To join the discussion online on March 20, 2023, at 6:30 p.m., click here. When you RSVP, you will receive an invitation with a link to join the discussion on Zoom. 

To watch the film on YouTube, click the link below.



Discussion questions

  1. The film had an impressive cast; did anyone cast member stand out to you?
  2. Anne Baxter and Dana Andrews were in the early stages of their film careers. Would you have predicted stardom for them both?
  3. Some critics thought Walther Brennan was miscast. What did you thik of his performance?
  4. Did the on-location filming enhance the film?
  5. Did anything about the movie surprise you?




Tuesday, March 7, 2023

Walter Lord's "A Night to Remember"

A Night to Remember (1958) is a British docudrama film based on the 1955 book of the same name by Walter Lord. The film was directed by Roy Ward Baker. The novel was adapted by Eric Ambler. The film stars Kenneth Moore and features a large British supporting cast including Honor Blackman and David McCallum.

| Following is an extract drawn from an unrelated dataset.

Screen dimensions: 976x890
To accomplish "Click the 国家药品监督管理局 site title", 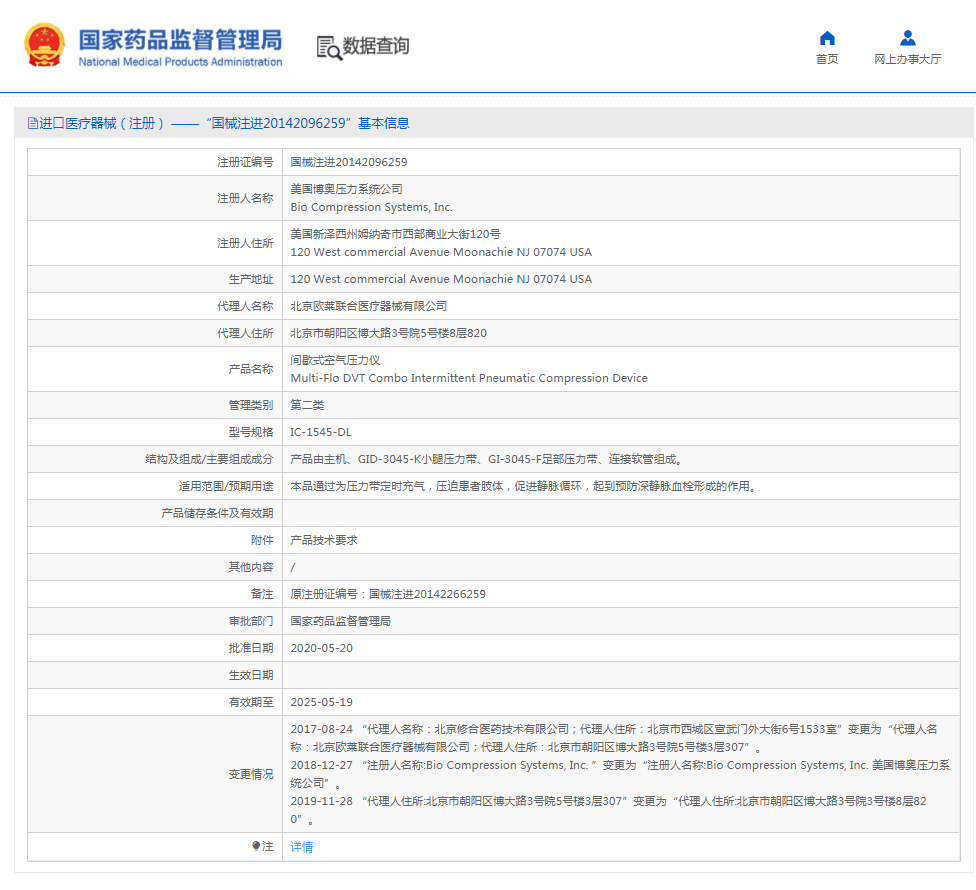I will point(180,39).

The film is seen through the eyes of the ship’s Second Officer Charles Lightoller (Moore). Unlike the earlier American production, Titanic (1953), A Night to Remember relied on interviews with survivors and all available information about the disaster from the time period.

 


Roy Ward Baker (1916 – 2010) was an English film director. His is most famous for directing A Night to Remember but he had a successful career in the U.K. and the United States. He started working in film in 1934 for Gainsborough Pictures, a British film production company. He started out at the bottom doing errands but eventually rose up in the ranks acting as the assistant director on Alfred Hitchcock’s The Land Vanishes (1938). He directed Tyrone Power and Ann Blyth in I’ll Never Forget You (1951), Marilyn Monroe and Richard Widmark in Don’t Bother to Knock (1952), and Bette Davis in The Anniversary (1968).

 


Kenneth Moore (1914 – 1982) was an English film and stage actor. He was a popular leading man in films in the U.K. and the United States. He starred in British comedy Doctor in the House (1954), The Admirable Crichton (1957), and The Deep Blue Sea (1955) co-starring Vivien Leigh. He also starred in the 1959 remake of The 39 Steps (1959), Sink the Bismarck (1960).

 

A Night to Remember trivia

  • It was the most expensive British film ever made at the time of its release.
  • Four actors from the film (Peter Burton, Desmond Llewelyn, Geoffrey Bayldon, and Alec McCowen) all played “Q” in various James Bond movies. Llewelyn and Honor Blackman appeared in the James Bond film Goldfinger (1964).
  • In 1985, when the Titanic wreckage was discovered, we found out that the ship broke in two. In the movie, the ship sinks in one piece.
  • Supposedly, James Cameron was inspired to make Titanic (1997) after seeing this film. Cameron even copied various scenes from A Night to Remember in his film.
  • Screenwriter Eric Ambler was married to writer/producer Joan Harrison.


 

To watch the film on YouTube, click on the link below.

 


 

Discussion questions

  1. This film is considered the most accurate presentation on the Titanic disaster. What do you think? Did it seem credible to you?
  2. What did you think of the film’s narrative?
  3. There is some controversy over Lightoller’s conduct during the ship’s sinking. Did the film make Lightoller a hero?
  4. Did you learn anything new about the sinking of the Titanic while viewing this film?